If this was made in the 23rd century, I'll eat my bandana!
Yep, I'm playing a total, nay, ultraconversion of Quake. I'm allowed to do that because I bought it in a very big and very real box from a charity shop for £1.50. And because I feel like it.
According to the box, I've got "9 Full Voice Cut Scenes" to look forward to!
And we'll be watching them some other time.
The game just dumps me at this pyramid place in the middle of nowhere with a pistol and expects me to get on with it.
It's a tutorial for the new abilities you get in Malice, but I just got lost. It's as if they made a massive, symmetrical deathmatch map with walkways and secret passages and placed hidden doors on the far sides leading to the tutorial stuff.
There's no difficulty portals in Malice.
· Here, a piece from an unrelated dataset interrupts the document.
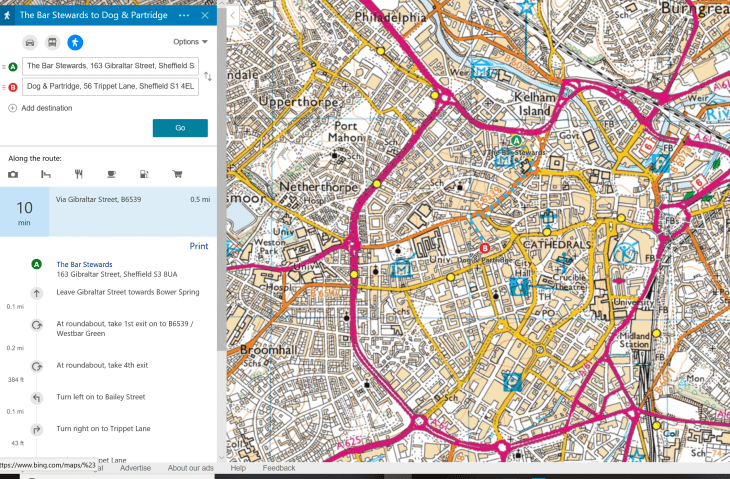Open the Options dropdown

[190, 42]
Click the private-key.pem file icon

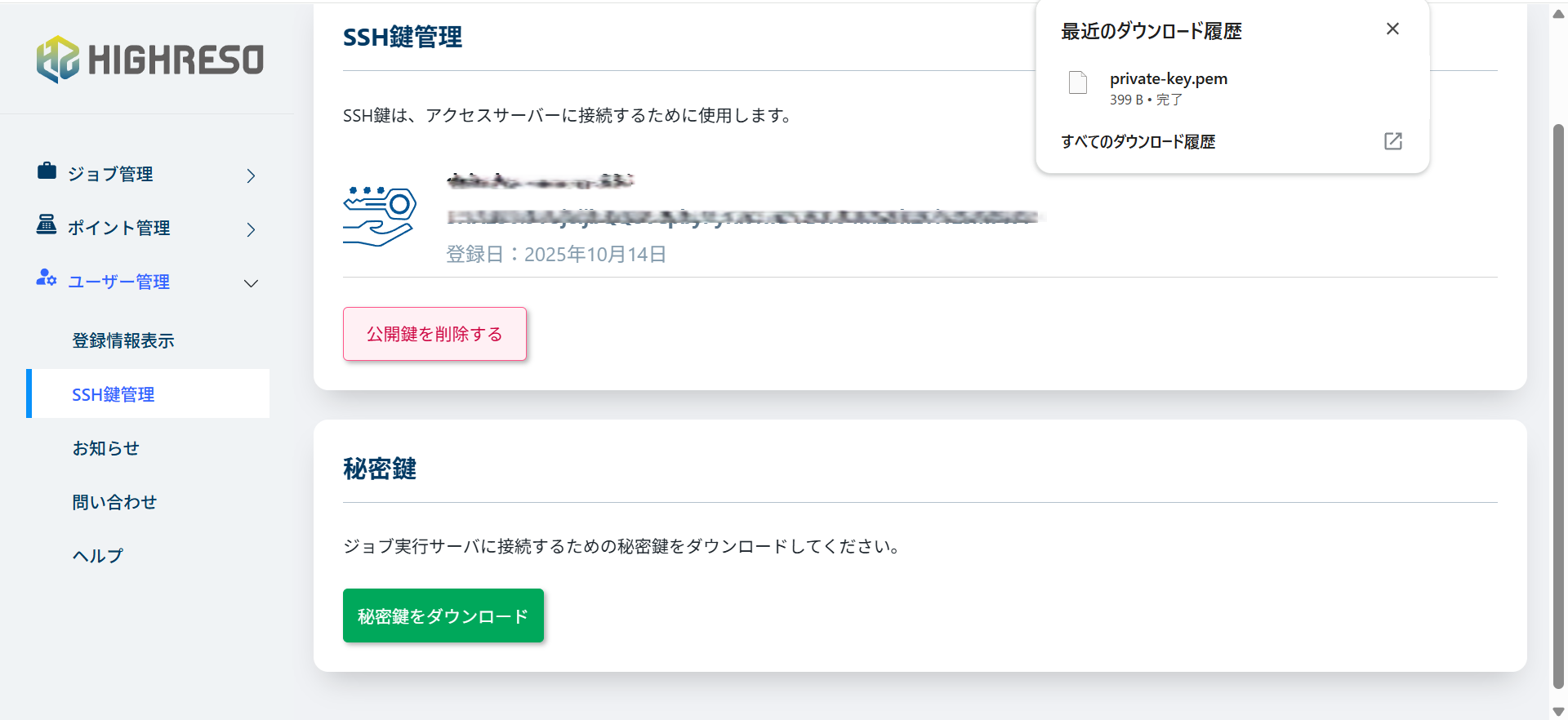coord(1078,82)
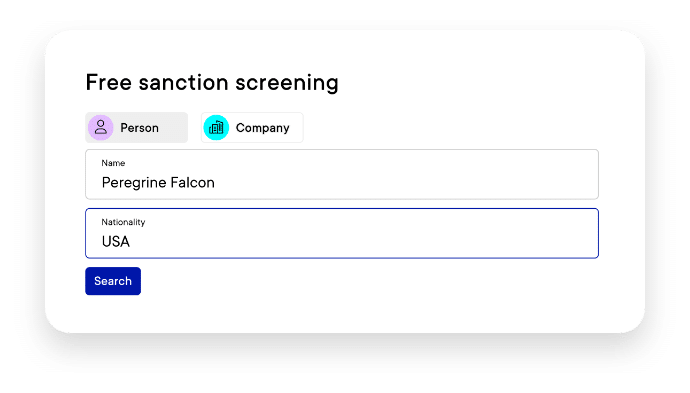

You have to change the skill level in the console manually. It's got new Duke Nukem 3D-like inventory items that you can use, and you have to manually reload your weapons, but the new keys you use haven't been added to the controls menu so they have to be manually reset in the console. Why go to all the trouble of packaging the game in a nice retail box with an easy-to-use installer that works perfectly and then tell people to use the console to bind impulses and set the difficulty?
And they didn't add a map. Bastards.
At the end of the tutorial you have to jump into a big pit, so you get to hear Damage yelling "OH SHIIIIIIIT!" in his amateurish way over the 'You won the level' music. It's as if he knows what he's let himself in for.
Cutscene! Let's watch it, because it's not like WE'VE GOT ANY CHOICE.
Here's a hilarious scene where our protagonist Damage shoots the Quake guy in the back as he's running away, and calls then him an asswipe. Ha-hah!
Damage was a mercenary working for Bossman, a cigar-smoking underground crime boss robotic blob monster. Bossman doesn't want to pay up. Damage decides it's a good idea to do another mission for Bossman because that's what you do when people don't pay.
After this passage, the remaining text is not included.